Miso Ginger Shredded Beef with Bok Choy
Miso Ginger Shredded Beef with Bok Choy
Ingredients:
2-2.5 lbs chuck roast
1 large knob of fresh ginger or 2 tbsp ginger paste
1 tbsp minced garlic
3-4 baby bok choy
3-4 green onions, diced
3 tbsp miso paste
3 tbsp soy sauce
1 tbsp raw honey
1 tbsp rice vinegar
1 tbsp sesame oil
Cooked jasmine rice (for serving)
1-1 1/2 cups of beef bone broth
Directions:
1. Sear the beef: Pat your chuck roast dry. Season with black pepper. Heat olive oil in a pan over medium-high heat and sear 3-4 minutes per side until browned.

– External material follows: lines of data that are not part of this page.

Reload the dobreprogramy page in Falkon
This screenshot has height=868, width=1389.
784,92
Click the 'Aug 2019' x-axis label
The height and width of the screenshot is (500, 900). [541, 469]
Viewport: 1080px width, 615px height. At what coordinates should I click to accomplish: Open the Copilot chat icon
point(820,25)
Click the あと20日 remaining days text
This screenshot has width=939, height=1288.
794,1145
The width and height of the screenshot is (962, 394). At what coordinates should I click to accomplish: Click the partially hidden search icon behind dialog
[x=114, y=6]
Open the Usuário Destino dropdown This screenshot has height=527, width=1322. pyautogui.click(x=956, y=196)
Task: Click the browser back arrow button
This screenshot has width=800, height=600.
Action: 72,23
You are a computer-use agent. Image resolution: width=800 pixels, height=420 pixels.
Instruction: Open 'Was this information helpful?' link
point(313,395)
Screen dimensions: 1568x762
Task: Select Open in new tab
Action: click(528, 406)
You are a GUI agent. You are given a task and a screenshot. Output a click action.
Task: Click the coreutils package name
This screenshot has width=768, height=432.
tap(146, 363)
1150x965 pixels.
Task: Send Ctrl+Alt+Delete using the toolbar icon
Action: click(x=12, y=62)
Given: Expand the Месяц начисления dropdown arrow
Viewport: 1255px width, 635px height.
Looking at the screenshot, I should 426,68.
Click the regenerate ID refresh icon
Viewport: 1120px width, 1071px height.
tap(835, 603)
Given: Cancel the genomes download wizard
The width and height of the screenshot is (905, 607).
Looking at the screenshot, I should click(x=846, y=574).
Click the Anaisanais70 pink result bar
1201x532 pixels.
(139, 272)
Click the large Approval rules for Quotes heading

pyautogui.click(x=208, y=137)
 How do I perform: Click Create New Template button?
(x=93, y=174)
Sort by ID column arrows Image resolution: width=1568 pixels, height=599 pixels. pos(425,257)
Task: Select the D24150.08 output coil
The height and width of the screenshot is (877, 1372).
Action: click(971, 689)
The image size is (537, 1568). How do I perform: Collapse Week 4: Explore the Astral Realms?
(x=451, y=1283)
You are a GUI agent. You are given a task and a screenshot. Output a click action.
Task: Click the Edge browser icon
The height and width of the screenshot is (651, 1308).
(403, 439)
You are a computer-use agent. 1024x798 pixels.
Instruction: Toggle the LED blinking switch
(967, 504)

2. Make the miso-ginger sauce: Combine miso, ginger paste, rice vinegar, soy sauce, honey, one cup of beef bone broth, and minced garlic.
3. Slow cook: Place the seared beef in your crockpot and mix in the sauce. Any remaining miso paste can be slathered on the chuck roast. Cook on low for 8 hours or high for 4-5 hours. The beef should shred effortlessly with two forks.
4. Shred: Shred the beef directly in the crockpot and mix into the sauce. If you want it more brothy add another 1/2-1 cup of beef broth.
5. Add your bok choy: When the crockpot is turned off add your bok choy into the remaining liquid. Optional: Sauté it separately in sesame oil for 2-3 minutes to ensure the bok choy is not wilted.
6. Assemble: Add jasmine rice to a bowl. Top with shredded miso ginger beef, ladle over extra broth, add bok choy, and finish with sliced green onions, sesame seeds, chili crunch, or a fresh lime squeeze!